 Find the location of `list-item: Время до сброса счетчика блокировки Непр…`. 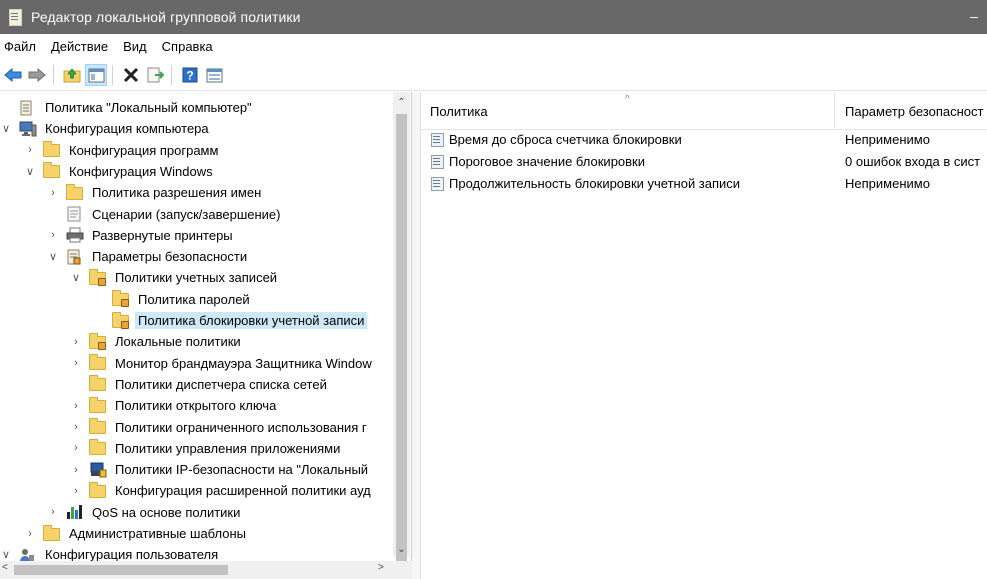

list-item: Время до сброса счетчика блокировки Непр… is located at coordinates (704, 139).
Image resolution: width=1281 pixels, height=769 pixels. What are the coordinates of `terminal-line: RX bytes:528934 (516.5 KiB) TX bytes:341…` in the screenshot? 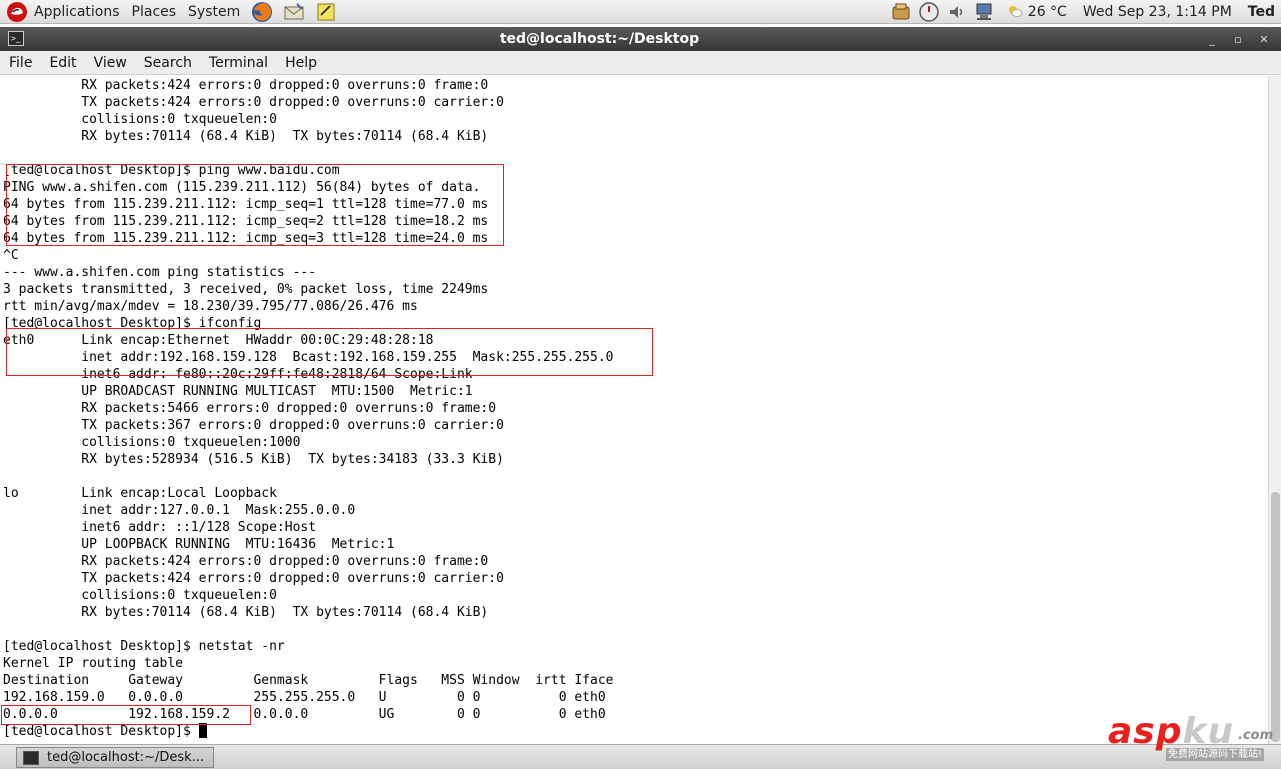 It's located at (308, 460).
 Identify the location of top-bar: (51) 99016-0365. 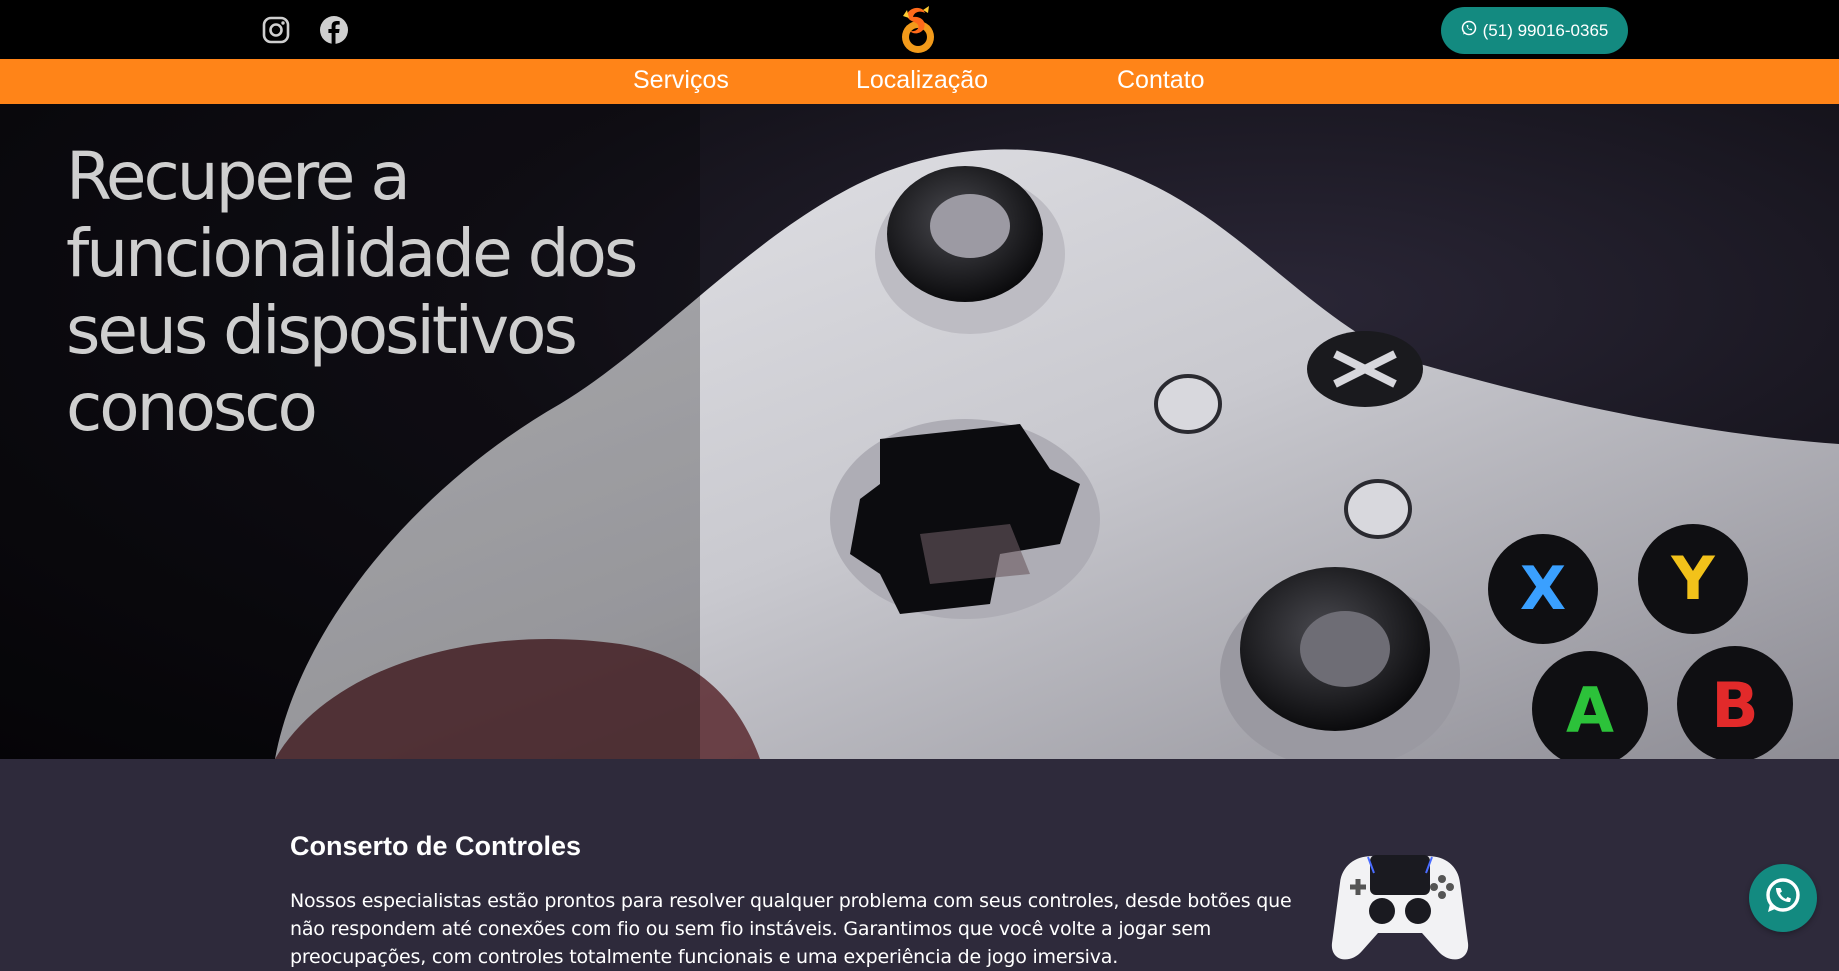
(920, 30).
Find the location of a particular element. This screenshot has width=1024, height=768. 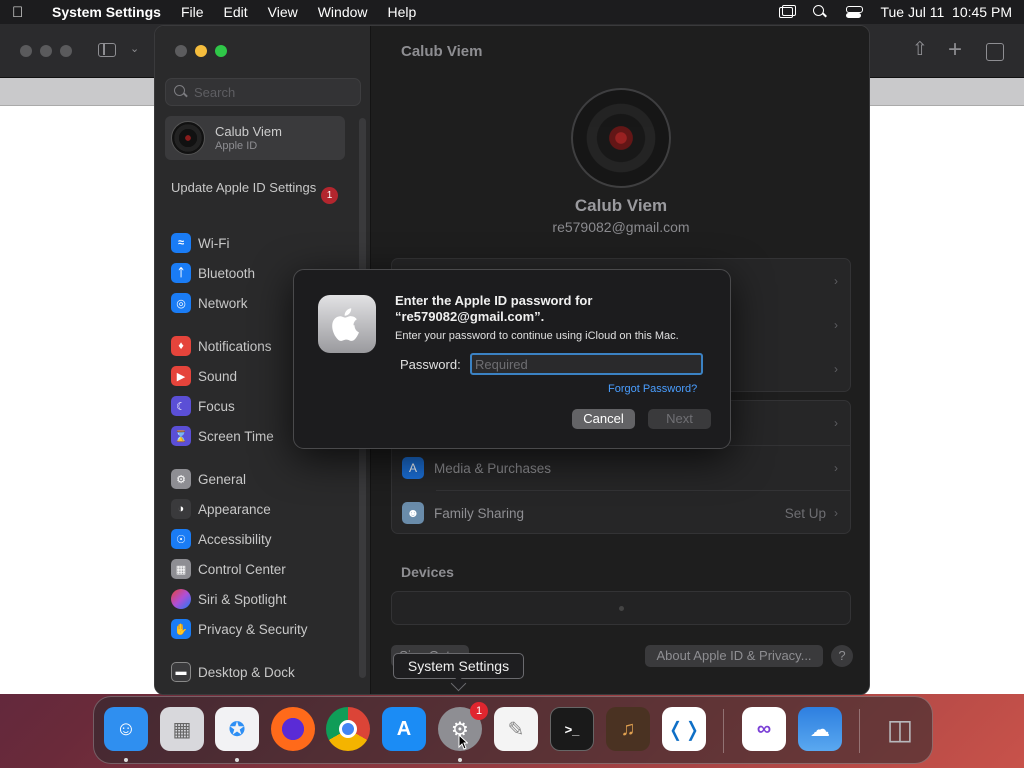

dock-app-launchpad: ▦ is located at coordinates (182, 729).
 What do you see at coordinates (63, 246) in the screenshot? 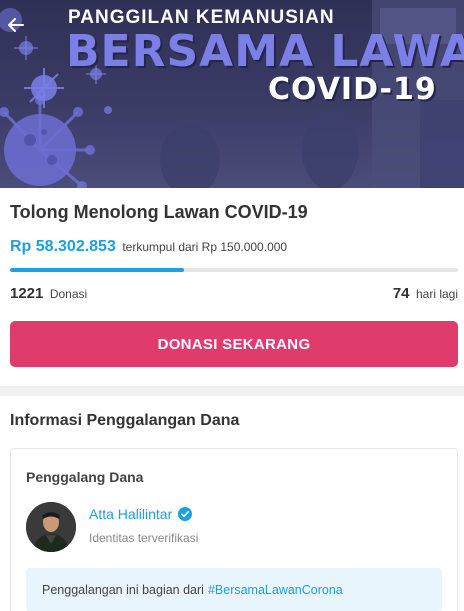
I see `amount-raised: Rp 58.302.853` at bounding box center [63, 246].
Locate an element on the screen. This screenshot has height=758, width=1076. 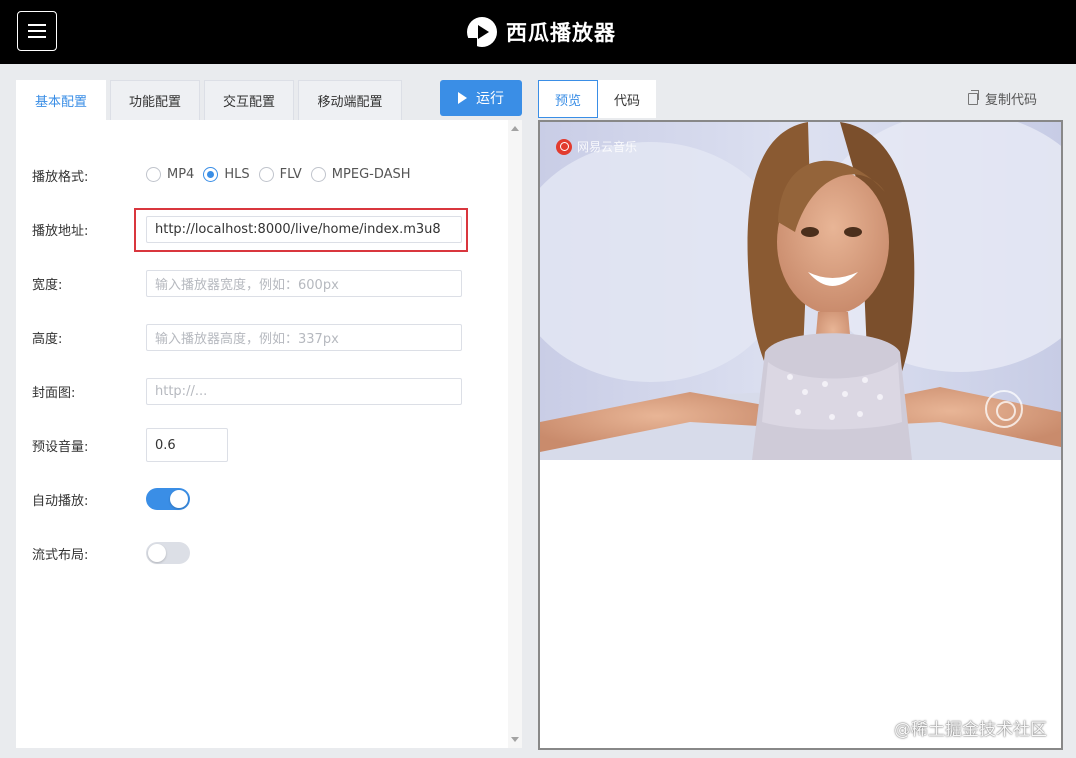
tab-mobile-config: 移动端配置 is located at coordinates (350, 100).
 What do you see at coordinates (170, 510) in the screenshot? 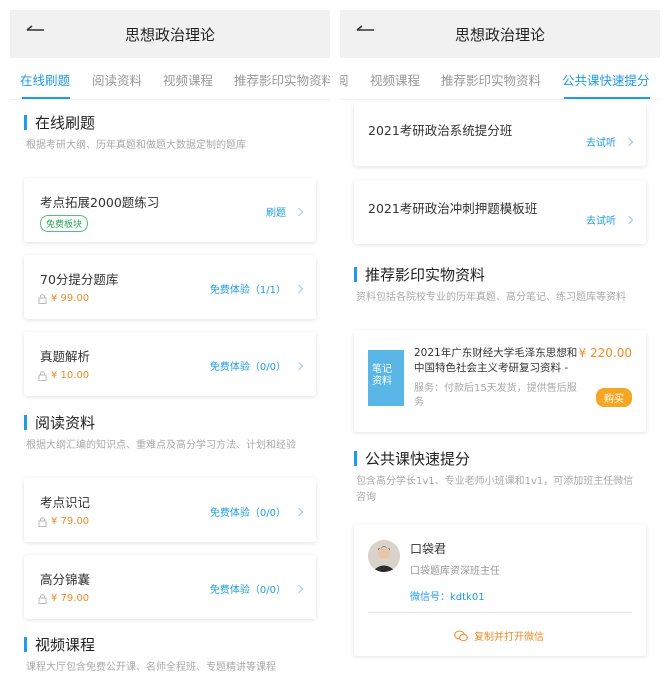
I see `knowledge-card: 考点识记 ¥ 79.00 免费体验（0/0）` at bounding box center [170, 510].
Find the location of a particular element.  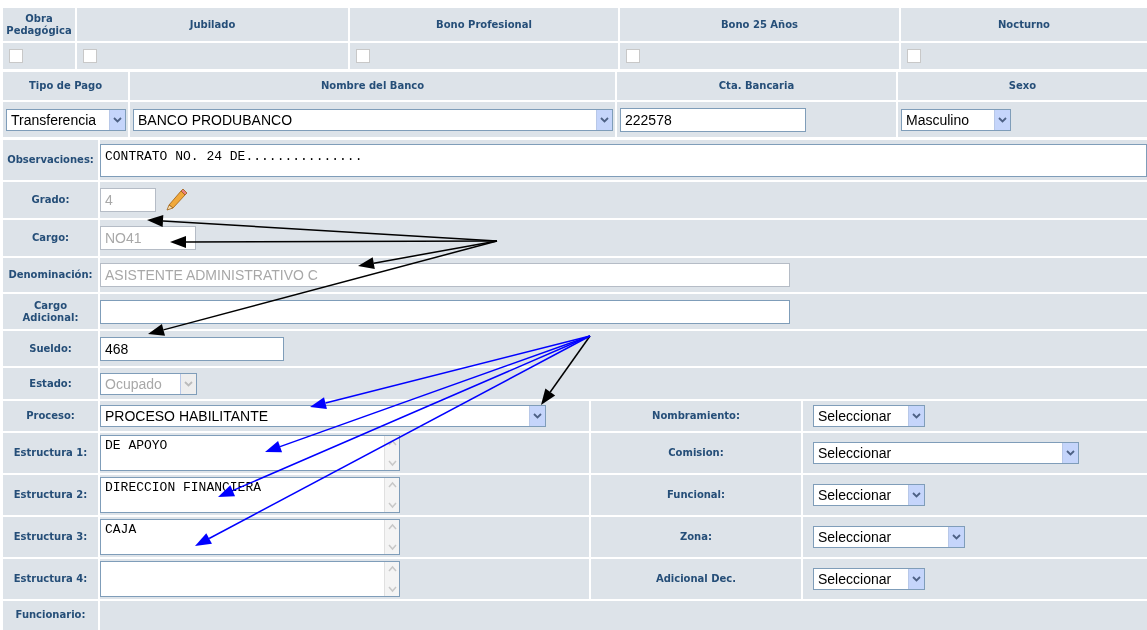

text-area is located at coordinates (250, 579).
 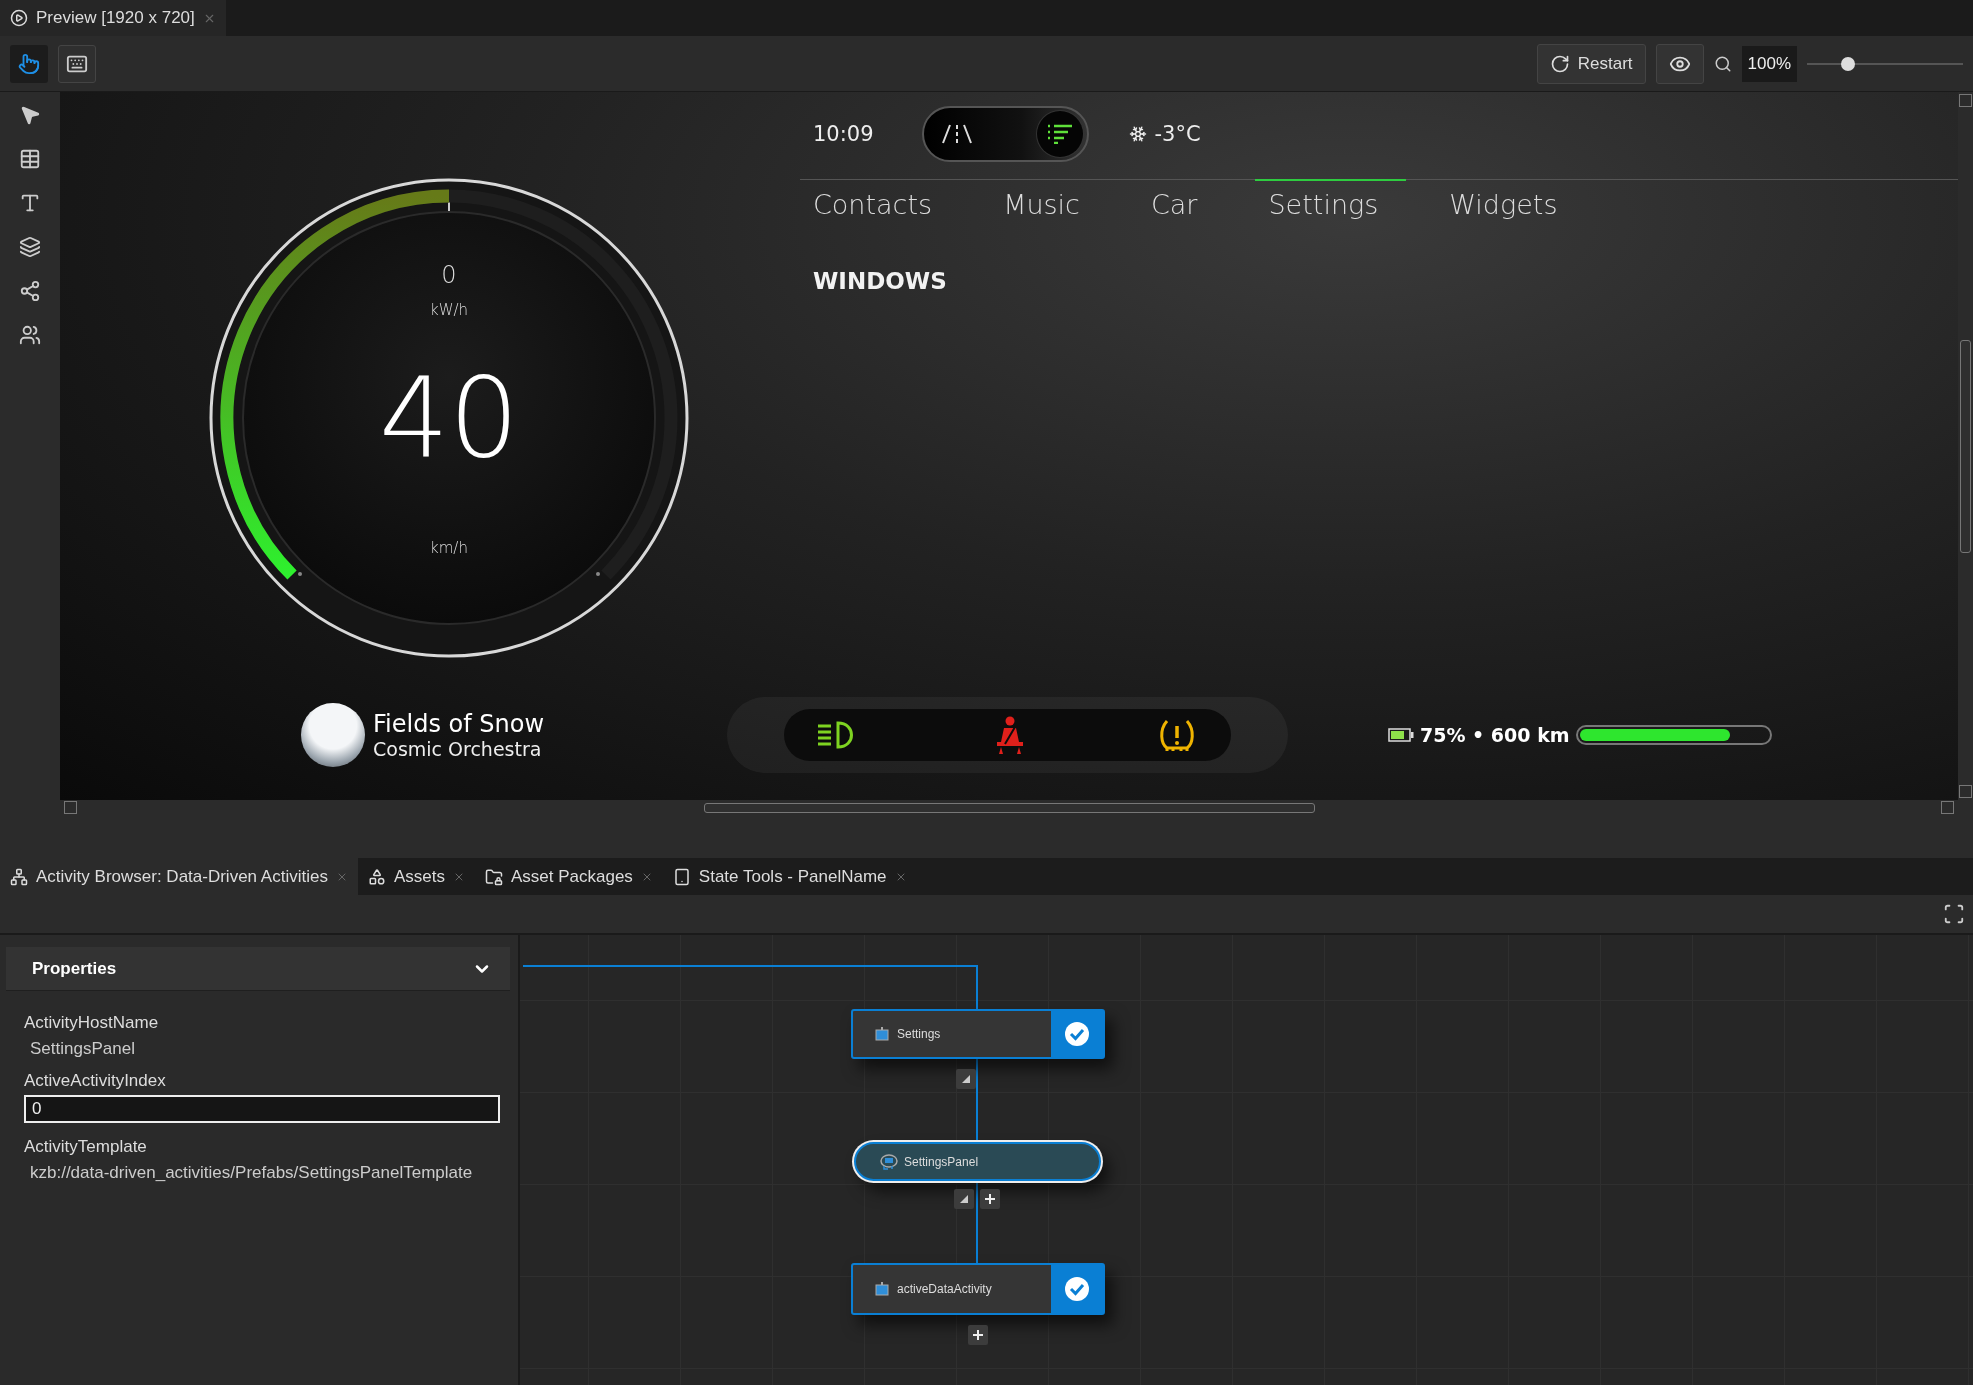 I want to click on restart-icon, so click(x=1560, y=64).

■ ■ ■

## Your objective
Copy out the entries word for word, from the line containing "Find the location of a particular element. This" through the end of the entries, both included, and omit the pictures.

## Task result
Find the location of a particular element. This screenshot has width=1024, height=768. 

dock-app-launchpad: ▦ is located at coordinates (182, 729).
 What do you see at coordinates (63, 246) in the screenshot? 
I see `amount-raised: Rp 58.302.853` at bounding box center [63, 246].
Locate an element on the screen. This screenshot has height=758, width=1076. 
tab-mobile-config: 移动端配置 is located at coordinates (350, 100).
 What do you see at coordinates (170, 510) in the screenshot? 
I see `knowledge-card: 考点识记 ¥ 79.00 免费体验（0/0）` at bounding box center [170, 510].
Find the location of a particular element.  

text-area is located at coordinates (250, 579).
  I want to click on restart-icon, so click(x=1560, y=64).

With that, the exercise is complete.